Given records >>
= = = =
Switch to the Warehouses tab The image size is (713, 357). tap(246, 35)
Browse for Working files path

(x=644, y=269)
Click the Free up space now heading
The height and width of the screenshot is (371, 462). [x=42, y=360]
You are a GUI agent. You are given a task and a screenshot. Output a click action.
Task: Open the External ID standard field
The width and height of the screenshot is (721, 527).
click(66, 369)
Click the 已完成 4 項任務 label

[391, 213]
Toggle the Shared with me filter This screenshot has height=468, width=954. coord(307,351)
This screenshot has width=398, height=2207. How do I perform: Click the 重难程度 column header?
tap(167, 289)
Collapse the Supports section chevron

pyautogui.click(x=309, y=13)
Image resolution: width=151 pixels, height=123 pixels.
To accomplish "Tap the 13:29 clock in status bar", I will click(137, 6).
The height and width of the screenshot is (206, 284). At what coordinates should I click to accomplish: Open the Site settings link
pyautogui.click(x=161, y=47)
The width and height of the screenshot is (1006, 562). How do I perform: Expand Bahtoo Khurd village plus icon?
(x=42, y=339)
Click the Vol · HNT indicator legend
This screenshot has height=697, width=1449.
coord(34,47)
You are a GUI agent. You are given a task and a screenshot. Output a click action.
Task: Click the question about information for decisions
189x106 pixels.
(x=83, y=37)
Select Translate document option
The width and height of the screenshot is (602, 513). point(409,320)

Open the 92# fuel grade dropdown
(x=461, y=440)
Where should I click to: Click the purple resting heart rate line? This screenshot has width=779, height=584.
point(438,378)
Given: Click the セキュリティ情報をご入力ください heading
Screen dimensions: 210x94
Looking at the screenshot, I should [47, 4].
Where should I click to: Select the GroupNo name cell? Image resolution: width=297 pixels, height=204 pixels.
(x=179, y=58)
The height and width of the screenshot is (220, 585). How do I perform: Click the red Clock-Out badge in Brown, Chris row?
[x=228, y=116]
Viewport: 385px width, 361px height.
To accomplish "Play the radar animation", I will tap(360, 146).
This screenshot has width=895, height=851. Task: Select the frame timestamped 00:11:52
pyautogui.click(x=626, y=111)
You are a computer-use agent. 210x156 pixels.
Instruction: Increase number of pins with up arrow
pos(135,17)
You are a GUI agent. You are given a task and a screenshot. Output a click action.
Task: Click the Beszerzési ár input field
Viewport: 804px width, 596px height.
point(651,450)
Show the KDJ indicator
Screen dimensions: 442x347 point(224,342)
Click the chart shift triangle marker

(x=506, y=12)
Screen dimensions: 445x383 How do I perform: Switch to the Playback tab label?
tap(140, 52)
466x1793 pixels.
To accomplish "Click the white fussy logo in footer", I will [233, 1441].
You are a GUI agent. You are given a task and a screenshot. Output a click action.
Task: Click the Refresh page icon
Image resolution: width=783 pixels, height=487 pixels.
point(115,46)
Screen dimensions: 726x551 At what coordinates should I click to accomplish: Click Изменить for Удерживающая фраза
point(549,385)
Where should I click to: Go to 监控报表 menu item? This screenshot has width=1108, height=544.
= = = =
What to do >>
Give back the whole listing, word for word.

Output >>
Switch to the Warehouses tab The image size is (713, 357). tap(246, 35)
Browse for Working files path

(x=644, y=269)
Click the Free up space now heading
The height and width of the screenshot is (371, 462). [x=42, y=360]
You are a GUI agent. You are given a task and a screenshot. Output a click action.
Task: Open the External ID standard field
The width and height of the screenshot is (721, 527).
click(66, 369)
Click the 已完成 4 項任務 label

[391, 213]
Toggle the Shared with me filter This screenshot has height=468, width=954. coord(307,351)
This screenshot has width=398, height=2207. How do I perform: Click the 重难程度 column header?
tap(167, 289)
Collapse the Supports section chevron

pyautogui.click(x=309, y=13)
Image resolution: width=151 pixels, height=123 pixels.
To accomplish "Tap the 13:29 clock in status bar", I will click(137, 6).
The height and width of the screenshot is (206, 284). At what coordinates should I click to accomplish: Open the Site settings link
pyautogui.click(x=161, y=47)
The width and height of the screenshot is (1006, 562). How do I perform: Expand Bahtoo Khurd village plus icon?
(x=42, y=339)
Click the Vol · HNT indicator legend
This screenshot has height=697, width=1449.
coord(34,47)
You are a GUI agent. You are given a task and a screenshot. Output a click action.
Task: Click the question about information for decisions
189x106 pixels.
(x=83, y=37)
Select Translate document option
The width and height of the screenshot is (602, 513). point(409,320)

Open the 92# fuel grade dropdown
(x=461, y=440)
Where should I click to: Click the purple resting heart rate line? This screenshot has width=779, height=584.
point(438,378)
Given: Click the セキュリティ情報をご入力ください heading
Screen dimensions: 210x94
Looking at the screenshot, I should [47, 4].
Where should I click to: Select the GroupNo name cell? Image resolution: width=297 pixels, height=204 pixels.
(x=179, y=58)
The height and width of the screenshot is (220, 585). How do I perform: Click the red Clock-Out badge in Brown, Chris row?
[x=228, y=116]
Viewport: 385px width, 361px height.
To accomplish "Play the radar animation", I will tap(360, 146).
This screenshot has width=895, height=851. Task: Select the frame timestamped 00:11:52
pyautogui.click(x=626, y=111)
You are a computer-use agent. 210x156 pixels.
Instruction: Increase number of pins with up arrow
pos(135,17)
You are a GUI agent. You are given a task and a screenshot. Output a click action.
Task: Click the Beszerzési ár input field
Viewport: 804px width, 596px height.
point(651,450)
Show the KDJ indicator
Screen dimensions: 442x347 point(224,342)
Click the chart shift triangle marker

(x=506, y=12)
Screen dimensions: 445x383 How do I perform: Switch to the Playback tab label?
tap(140, 52)
466x1793 pixels.
To accomplish "Click the white fussy logo in footer", I will [233, 1441].
You are a GUI agent. You are given a task and a screenshot. Output a click action.
Task: Click the Refresh page icon
Image resolution: width=783 pixels, height=487 pixels.
point(115,46)
Screen dimensions: 726x551 At what coordinates should I click to accomplish: Click Изменить for Удерживающая фраза
point(549,385)
Where should I click to: Go to 监控报表 menu item? This screenshot has width=1108, height=544.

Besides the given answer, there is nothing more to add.